Even some of the so called prevention strategies sound a bit like a kind of punishment, aiming to place severe limits on sexual and other sorts of behavior. It's hard not to see mass circumcision campaigns, ardently championed by the HIV movers and shakers despite little evidence of their potential effectiveness, as being a kind of punishment.
Such attitudes towards a disease do little to stem its spread, as we have seen in the 25 or more years that have passed since HIV became universally acknowledged. Beatings, persecutions, murders and other travesties have occurred, and continue to occur. But states seem more anxious to create laws that risk punishing those who are HIV positive or who are at risk of being infected, rather than protecting them.
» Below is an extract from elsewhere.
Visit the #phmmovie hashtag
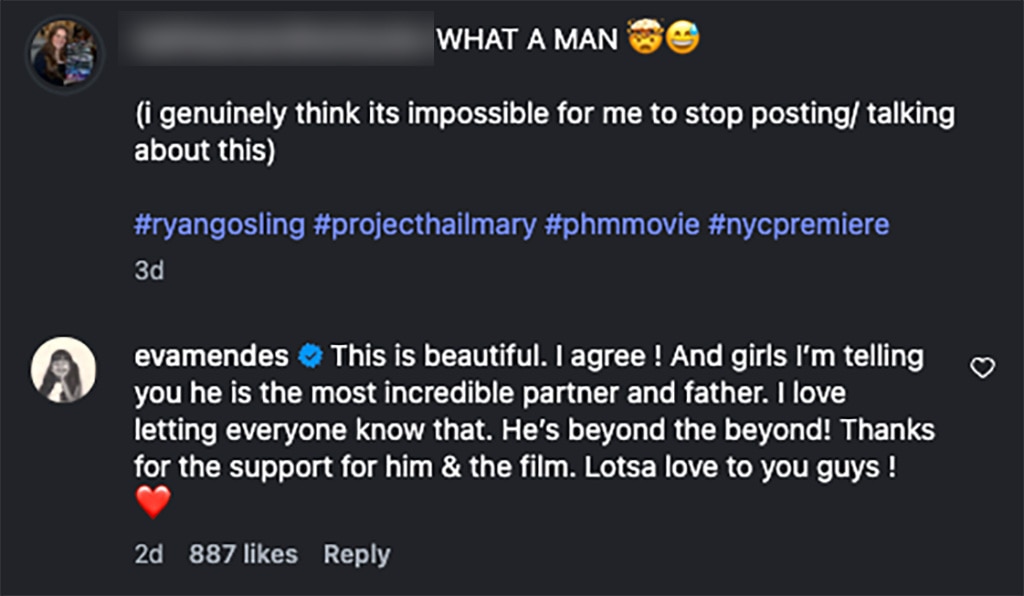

Pregnant women in many countries seem to be at exceptionally high risk and astonishing figures of rates among pregnant women in South Africa were the subject of yesterday's blog post. But I asked, and I ask again, how can we go on believing that HIV is almost always transmitted sexually? We appear to be accusing women of knowingly taking risks while pregnant, without regard for their own health, that of their babies and that of other family members.
Some countries, Namibia being only one, have taken the extreme step of forced and coerced sterilization of HIV positive women. This should not be tolerated and women should be protected from such treatment by law. Of course, it's far easier to identify women as the 'culprit'. Being pregnant means they are evidently sexually active. They are in need of medical care, often vital medical care. And they are unlikely to be able to escape if anyone, or any body, decides to 'punish' them for being infected with HIV.
The authors of the above article, Jennifer Gatsi Mallet and Aziza Ahmed, go on "Life is not that straightforward when it comes to reproduction, not for an HIV positive women, and not for many other women. Women frequently face a lack of access to contraceptives, inability to access safe abortion services, lack of education and information about preventing pregnancy. Further, social factors including sexual violence, pressure to bear children, and a woman’s fears around child survival can influence when and how a woman becomes pregnant."
These things may all be true and if so, they all need to be remedied. So, are we then going to blame men? Of course, many men may have views that are inimical to preventing HIV transmission; perhaps the actions of many even cause a good deal of HIV transmission. And if men are violent or if their behavior causes harm, this certainly needs to be addressed. But that's true regardless of whether it has anything to do with HIV transmission.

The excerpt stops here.